• _What the task requires_
Filter the entries for the string "Expand". Copy each line that has it.

Saved data entries:

*** Block opens ***

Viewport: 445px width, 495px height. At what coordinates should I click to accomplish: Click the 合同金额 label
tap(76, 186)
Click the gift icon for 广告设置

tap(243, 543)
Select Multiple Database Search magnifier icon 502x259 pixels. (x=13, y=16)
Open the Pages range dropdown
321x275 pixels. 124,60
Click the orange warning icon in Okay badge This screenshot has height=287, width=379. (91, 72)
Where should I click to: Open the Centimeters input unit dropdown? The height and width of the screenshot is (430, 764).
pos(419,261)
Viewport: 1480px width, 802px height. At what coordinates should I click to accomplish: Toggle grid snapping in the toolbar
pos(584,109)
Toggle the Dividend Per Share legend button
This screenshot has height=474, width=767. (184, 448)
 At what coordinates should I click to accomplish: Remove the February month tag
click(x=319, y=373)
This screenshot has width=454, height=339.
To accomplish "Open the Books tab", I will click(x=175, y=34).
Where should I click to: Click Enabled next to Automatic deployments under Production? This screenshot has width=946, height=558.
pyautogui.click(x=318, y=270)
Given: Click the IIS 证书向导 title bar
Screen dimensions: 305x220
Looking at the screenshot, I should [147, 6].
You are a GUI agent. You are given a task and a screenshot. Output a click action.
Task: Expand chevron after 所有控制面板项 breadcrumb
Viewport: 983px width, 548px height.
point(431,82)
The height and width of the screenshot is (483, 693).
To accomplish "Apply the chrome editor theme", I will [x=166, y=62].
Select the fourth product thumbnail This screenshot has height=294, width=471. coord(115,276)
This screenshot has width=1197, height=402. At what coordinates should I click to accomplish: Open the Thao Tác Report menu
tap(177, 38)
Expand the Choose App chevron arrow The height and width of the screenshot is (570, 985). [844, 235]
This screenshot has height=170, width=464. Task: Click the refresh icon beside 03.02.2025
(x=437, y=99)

*** Block closes ***

• _Task output_
Task: Expand chevron after 所有控制面板项 breadcrumb
Expand the Choose App chevron arrow The height and width of the screenshot is (570, 985). [844, 235]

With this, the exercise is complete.